What this task involves
Begin at the line below that has "How do I perform: Click the @ColeenRoo" and stop after the line that has "Task: Open the top Permissions dropdown arrow". Please restate only those lines, word for word.

(Saved entries)
_____

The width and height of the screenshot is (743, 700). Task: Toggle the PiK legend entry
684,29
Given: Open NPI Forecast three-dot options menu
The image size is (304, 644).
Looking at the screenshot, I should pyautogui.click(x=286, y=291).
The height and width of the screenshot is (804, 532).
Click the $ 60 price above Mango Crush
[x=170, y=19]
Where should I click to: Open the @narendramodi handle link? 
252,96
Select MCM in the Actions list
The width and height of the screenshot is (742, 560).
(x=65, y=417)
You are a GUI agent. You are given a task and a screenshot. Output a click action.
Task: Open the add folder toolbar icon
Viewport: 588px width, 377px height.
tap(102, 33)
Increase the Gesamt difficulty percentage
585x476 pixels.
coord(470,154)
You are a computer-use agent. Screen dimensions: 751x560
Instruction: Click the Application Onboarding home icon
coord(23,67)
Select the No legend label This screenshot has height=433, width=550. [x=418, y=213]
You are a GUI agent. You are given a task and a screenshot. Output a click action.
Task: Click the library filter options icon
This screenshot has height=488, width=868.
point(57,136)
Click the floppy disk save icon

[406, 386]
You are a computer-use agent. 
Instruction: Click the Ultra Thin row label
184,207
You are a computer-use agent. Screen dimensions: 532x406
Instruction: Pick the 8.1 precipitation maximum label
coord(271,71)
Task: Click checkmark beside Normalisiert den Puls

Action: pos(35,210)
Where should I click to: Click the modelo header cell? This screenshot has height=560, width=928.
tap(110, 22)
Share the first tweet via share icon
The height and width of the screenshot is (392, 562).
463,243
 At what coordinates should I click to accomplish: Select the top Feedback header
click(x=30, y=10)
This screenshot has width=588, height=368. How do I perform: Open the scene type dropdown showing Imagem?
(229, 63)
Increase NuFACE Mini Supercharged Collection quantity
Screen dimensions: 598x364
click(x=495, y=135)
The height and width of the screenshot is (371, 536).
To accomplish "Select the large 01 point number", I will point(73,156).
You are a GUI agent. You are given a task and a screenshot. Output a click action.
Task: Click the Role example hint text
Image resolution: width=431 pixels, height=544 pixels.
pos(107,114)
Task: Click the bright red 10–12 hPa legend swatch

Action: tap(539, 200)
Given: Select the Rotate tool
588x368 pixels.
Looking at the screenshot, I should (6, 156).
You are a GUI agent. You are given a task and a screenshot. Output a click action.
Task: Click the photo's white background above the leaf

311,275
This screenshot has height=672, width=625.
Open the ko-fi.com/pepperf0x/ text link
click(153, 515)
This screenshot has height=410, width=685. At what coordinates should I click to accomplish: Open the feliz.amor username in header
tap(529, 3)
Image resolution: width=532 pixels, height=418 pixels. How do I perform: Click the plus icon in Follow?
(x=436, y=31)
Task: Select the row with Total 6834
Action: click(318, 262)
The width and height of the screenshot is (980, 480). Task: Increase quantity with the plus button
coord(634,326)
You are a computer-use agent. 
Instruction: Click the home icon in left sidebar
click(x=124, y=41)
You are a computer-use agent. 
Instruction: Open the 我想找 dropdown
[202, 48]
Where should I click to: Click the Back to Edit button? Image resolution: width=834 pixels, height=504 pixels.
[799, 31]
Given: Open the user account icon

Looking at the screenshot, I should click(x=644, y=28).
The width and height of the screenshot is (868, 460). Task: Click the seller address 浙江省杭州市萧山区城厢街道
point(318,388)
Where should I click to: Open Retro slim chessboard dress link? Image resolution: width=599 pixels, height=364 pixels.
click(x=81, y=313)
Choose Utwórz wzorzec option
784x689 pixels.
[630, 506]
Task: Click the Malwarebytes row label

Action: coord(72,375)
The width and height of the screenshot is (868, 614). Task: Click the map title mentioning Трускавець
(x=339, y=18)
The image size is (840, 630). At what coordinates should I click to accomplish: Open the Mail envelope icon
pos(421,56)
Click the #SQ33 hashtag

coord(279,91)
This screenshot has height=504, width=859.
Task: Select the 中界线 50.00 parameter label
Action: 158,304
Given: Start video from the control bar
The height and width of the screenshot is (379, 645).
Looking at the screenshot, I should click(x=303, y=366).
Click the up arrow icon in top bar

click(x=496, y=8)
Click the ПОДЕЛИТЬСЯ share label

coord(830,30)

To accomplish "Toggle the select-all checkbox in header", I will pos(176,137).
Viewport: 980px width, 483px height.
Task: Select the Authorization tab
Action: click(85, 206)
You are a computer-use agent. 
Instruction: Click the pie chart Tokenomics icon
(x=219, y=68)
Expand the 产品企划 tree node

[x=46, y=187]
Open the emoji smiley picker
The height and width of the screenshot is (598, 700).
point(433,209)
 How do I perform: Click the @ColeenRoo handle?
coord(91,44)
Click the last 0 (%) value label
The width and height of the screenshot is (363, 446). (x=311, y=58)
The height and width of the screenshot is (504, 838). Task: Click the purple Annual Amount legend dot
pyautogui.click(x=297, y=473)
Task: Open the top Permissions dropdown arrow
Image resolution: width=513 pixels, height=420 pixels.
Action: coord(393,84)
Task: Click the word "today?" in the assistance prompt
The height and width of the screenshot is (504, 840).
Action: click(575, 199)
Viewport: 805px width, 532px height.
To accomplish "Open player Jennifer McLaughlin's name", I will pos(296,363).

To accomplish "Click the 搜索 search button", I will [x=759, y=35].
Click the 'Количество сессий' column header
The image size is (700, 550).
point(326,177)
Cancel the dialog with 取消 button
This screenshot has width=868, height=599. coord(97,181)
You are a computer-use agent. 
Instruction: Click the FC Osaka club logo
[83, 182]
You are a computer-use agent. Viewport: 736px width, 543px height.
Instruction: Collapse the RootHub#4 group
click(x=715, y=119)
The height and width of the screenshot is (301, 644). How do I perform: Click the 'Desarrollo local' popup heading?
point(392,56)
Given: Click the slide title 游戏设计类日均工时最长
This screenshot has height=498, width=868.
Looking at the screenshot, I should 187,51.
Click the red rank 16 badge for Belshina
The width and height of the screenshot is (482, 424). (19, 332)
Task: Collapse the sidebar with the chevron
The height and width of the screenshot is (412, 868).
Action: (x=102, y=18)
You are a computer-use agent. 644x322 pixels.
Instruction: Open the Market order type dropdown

_____

Response to this task
 How do I perform: Click the @ColeenRoo handle?
coord(91,44)
Click the last 0 (%) value label
The width and height of the screenshot is (363, 446). (x=311, y=58)
The height and width of the screenshot is (504, 838). Task: Click the purple Annual Amount legend dot
pyautogui.click(x=297, y=473)
Task: Open the top Permissions dropdown arrow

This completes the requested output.